Il timore di nuove e più pesanti conseguente per il club dell’ex presidente Andrea Agnelli nasce, dal possibile e quanto mai inevitabile alla luce delle prove raccolte, dal probabile processo per la manovra stipendi. Quello che rappresenta il fulcro degli atti raccolti dalla procura di Torino e che dal punto di vista sportivo porta all’apertura di un procedimento per la violazione dell’articolo 31 del Codice di giustizia sportiva. Questa norma al comma 3 prevede che:

“La società che pattuisce con i propri tesserati o corrisponde comunque loro compensi, premi o indennità in violazione delle disposizioni federali vigenti” venga sanzionata con un’ammenda “da uno a tre volte l’ammontare illecitamente pattuito o corrisposto, cui può aggiungersi la penalizzazione di uno o più punti in classifica”.

In questo caso parliamo, secondo la Gazzetta dello Sport, di quattro mensilità con un risparmio contabilizzato di circa 90 milioni di euro. Una cifra che se confermata rischia seriamente di mettere in ginocchio le casse bianconere e avere conseguenze anche per le stagioni a venire. Più difficile invece, ma possibile, l’ipotesi di retrocessione del club disciplinata dal comma 2, il quale punisce:

 “La società che, mediante falsificazione dei propri documenti contabili o amministrativi“, ottenga l’iscrizione a una competizione cui non avrebbe potuto essere ammessa sulla base delle disposizioni vigenti”.

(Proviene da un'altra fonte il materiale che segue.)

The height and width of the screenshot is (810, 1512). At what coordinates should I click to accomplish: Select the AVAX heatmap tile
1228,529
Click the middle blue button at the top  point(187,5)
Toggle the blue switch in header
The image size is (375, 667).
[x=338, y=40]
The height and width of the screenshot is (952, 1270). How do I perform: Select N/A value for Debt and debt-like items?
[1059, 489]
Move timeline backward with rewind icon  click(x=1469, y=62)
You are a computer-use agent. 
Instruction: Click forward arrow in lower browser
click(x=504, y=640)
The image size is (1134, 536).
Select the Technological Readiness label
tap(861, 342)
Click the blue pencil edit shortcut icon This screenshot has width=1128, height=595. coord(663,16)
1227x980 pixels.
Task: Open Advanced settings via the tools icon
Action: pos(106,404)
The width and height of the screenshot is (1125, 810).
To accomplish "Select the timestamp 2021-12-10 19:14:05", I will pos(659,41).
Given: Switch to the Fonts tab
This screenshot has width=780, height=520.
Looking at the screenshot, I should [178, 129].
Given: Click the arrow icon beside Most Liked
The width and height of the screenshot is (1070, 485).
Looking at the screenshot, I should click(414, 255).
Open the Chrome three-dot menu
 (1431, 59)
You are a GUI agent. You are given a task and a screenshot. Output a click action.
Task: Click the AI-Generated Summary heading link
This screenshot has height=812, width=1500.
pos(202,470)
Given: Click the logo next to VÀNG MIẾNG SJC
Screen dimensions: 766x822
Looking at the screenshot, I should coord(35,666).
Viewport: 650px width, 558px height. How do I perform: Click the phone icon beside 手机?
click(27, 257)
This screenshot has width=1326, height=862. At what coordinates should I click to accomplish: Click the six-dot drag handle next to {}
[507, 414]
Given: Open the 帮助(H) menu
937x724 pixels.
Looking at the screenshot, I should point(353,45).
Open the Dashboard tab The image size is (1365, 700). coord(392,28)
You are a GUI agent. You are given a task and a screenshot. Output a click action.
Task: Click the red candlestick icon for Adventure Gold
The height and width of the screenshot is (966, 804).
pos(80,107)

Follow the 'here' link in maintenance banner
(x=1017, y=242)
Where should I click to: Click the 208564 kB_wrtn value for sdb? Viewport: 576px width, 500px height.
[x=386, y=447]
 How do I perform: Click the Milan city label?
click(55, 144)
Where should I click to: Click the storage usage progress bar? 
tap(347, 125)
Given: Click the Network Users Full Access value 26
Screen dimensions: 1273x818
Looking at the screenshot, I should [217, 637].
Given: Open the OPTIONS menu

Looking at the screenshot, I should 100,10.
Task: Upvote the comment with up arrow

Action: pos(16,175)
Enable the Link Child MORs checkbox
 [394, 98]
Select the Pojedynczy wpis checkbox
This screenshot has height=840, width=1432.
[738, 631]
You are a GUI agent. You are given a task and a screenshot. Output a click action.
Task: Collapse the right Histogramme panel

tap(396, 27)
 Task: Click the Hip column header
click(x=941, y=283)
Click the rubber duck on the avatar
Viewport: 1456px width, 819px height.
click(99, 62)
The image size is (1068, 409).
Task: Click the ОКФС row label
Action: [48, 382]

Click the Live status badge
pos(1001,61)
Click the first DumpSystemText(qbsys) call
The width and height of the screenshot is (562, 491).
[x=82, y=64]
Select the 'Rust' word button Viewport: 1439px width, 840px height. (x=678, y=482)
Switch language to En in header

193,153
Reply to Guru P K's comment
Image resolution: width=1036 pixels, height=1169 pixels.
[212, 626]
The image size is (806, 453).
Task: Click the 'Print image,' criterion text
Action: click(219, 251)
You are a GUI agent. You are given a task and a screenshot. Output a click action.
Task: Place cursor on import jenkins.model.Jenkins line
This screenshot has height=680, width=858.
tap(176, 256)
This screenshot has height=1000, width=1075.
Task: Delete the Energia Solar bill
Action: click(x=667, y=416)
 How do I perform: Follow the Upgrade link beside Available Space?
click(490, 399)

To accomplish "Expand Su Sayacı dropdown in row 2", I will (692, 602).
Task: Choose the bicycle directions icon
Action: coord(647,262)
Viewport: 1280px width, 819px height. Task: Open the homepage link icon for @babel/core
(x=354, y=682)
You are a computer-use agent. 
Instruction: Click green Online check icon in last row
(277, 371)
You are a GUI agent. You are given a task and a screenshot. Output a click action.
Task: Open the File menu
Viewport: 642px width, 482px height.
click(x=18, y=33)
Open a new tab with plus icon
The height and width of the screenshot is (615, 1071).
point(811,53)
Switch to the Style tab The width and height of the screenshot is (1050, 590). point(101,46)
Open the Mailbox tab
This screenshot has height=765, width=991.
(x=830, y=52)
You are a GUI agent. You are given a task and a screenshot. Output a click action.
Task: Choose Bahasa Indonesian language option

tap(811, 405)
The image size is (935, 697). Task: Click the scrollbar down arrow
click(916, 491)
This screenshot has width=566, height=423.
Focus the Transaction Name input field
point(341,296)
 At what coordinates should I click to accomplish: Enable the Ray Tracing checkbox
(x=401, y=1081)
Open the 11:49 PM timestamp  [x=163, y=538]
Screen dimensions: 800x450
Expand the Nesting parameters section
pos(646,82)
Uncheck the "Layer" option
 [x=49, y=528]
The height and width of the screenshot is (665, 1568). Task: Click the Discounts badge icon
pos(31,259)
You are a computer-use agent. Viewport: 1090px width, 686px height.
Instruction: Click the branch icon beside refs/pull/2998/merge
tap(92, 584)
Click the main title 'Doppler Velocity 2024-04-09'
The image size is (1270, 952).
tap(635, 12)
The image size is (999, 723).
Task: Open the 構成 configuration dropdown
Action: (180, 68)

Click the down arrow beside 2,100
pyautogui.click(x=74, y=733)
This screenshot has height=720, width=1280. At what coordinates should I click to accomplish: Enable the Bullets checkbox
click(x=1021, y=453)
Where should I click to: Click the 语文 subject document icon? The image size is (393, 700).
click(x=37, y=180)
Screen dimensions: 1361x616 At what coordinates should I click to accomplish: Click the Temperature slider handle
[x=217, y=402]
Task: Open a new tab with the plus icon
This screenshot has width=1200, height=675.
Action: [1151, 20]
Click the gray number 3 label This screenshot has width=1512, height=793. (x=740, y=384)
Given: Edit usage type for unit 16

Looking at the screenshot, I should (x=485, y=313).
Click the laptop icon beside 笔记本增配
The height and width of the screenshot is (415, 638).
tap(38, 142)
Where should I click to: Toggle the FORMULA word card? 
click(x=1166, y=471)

Scenario questo che dovrebbe essere dimostrato dalla Procura Federale e che ci sentiamo di escludere, anche considerando le enormi capacità del gruppo Exor proprietario della Juventus e la forte immissione di liquidi durante le stagioni sportive al centro dell’inchiesta.

Ma se il club trema anche i suoi tesserati non se la passano meglio, visto che il rischio di squalifiche è serio, come previsto dall’articolo 31 CGS al comma 8:

“I tesserati che pattuiscono con la società o percepiscono comunque dalla stessa compensi, premi o indennità in violazione delle norme federali sono soggetti alla sanzione della squalifica di durata non inferiore a un mese”

In questo caso alla procura basterebbe provare l’esistenza di un accordo in violazione alle norme federali, cosa già accertata dalla giustizia ordinaria, per poter chiedere che anche i calciatori e tecnici coinvolti vengano sanzionati.

A tutto questo si andrebbero ad aggiungere le decisioni della UEFA che molto probabilmente attenderà la fine delle vicende giudiziarie per esprimersi nel merito ed eventualmente comminare una serie di sanzioni che potrebbero di fatto escludere la Juventus da tutte le competizioni continentali per un periodo non inferiore ai 3 anni.

Con il campionato che si appresta ad entrare nella seconda e decisiva parte della competizione ci si chiede quando potremo mettere la parola fine a questa vicenda, quanto mai annosa per l’immagine e la credibilità del calcio italiano nel mondo. Il Codice di Giustizia a riguardo è molto dettagliato e prevede tempistiche molto stringenti. Dalla data di iscrizione nel registro delle notizie di fatti o atti rilevanti della notizia dell’illecito le indagini prendono l’avvio e possono durare 60 giorni con facoltà di massimo 2 proroghe per un totale di 120 giorni. Dalla chiusura delle indagini, il Procuratore Federale potrà notificare l'atto di deferimento entro 30 giorni dalla scadenza del termine concesso nella comunicazione di chiusura delle indagini. Entro dieci giorni dalla ricezione dell'atto di deferimento, il Presidente del Tribunale fissa l'udienza di discussione. Tra la data di ricezione dell'avviso di fissazione e la data fissata per l'udienza innanzi alla Sezione disciplinare del Tribunale federale, deve intercorrere un termine non inferiore a venti giorni liberi. E questo è solo il primo grado avanti al Tribunale Federale Nazionale Sezione Disciplinare, sicché i tempi per la conclusione definitiva è plausibile slittino oltre il 1 luglio 2023. Sarà un’altra estate torrida da trascorrere tra aule di tribunale e rinvii a giudizio, con l’augurio che sia anche l’ultima.